Trent Boult bristled when he was reminded of the back niggle that kept him out for a part of last year's international action.
"What injury?" was his response, when asked if he considered himself to be back at his best. Then, he brushed it off as something confined to ancient history, not a mere 12 months ago, and insisted it had no impact on the speeds he was bowling.
In Zimbabwe, Boult averaged in the late 120s. Perhaps what he could not say was that the surfaces and the opposition - unresponsive and inexperienced - did not require him to bend his back. Perhaps he knew he needed to save that for South Africa. And he has.
Be it the natural progression that comes with recovery, or a conscious effort to be more clinical, Boult was just as difficult to get away and more dangerous in Durban. His first two spells cost just 18 runs and yielded two wickets, both off good deliveries and not poor shots, and it was only in the third spell, when he searched for reverse swing that things became a little untidy.
More notable was the fact that he was quicker than he was in Bulawayo - with an average speed of 134 kph and hitting 141.5 kph for the day's fastest ball - and he continued to find late movement, forcing the batsmen to pay full attention to every ball. "Trent bowled really well to start, and that set the day up for us. He looked like he was in great rhythm," Neil Wagner said.
Boult got rid of two of South Africa's most assured batsmen - opener Stephen Cook and Hashim Amla - and bored their way into a still-fragile middle-order, which could not ride out pressure for long enough to post substantial scores. Fortunately for New Zealand's other bowlers, they did not need to emulate Boult to get reward. "Quite a few of us got out to deliveries in ways that could have been avoided," Amla said.
Dean Elgar, JP Duminy and Quinton de Kock were the guiltiest parties. All three squandered starts with careless strokes, which seemed to be in line with South Africa's policy of starting more strongly than they have in the past.
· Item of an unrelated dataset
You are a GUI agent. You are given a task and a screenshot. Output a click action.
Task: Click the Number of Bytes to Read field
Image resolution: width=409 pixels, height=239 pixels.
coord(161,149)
Instead of criticising it, Amla examined the merits of the more aggressive approach, while adding that South Africa would need it to pay off before they can completely embrace it.
"I tried to bat normally. It wasn't a conscious effort to score quickly. If I look at anybody else, they were hitting the half-volleys and cut shots. That's what you need to do to score runs," Amla said. "Someone like Quinny [Quinton de Kock] has been around for three or four years and he is aggressive by nature. He plays that way. He got a quick 30 and had he not got out, we would have been in a good position. As he becomes more experienced, he will work it out. He played exceptionally well to get us some momentum, but, unfortunately, he didn't bat through."
Now South Africa find themselves in what Amla has admitted is "not a great position," as they look to "scrape some runs tomorrow morning," against a New Zealand attack that can see the finish line and understands that it needs to approach it as Boult did on day one. "With the wicket having a little bit more bounce here, your margin of error was a little smaller in Bulawayo," Wagner said. "As a bowler, you can get a little bit carried away here, but I thought everybody bowled exceptionally well in partnerships today. We are pretty happy with where we are, but we know we still need to get two crucial wickets tomorrow and then go in with the bat and apply ourselves."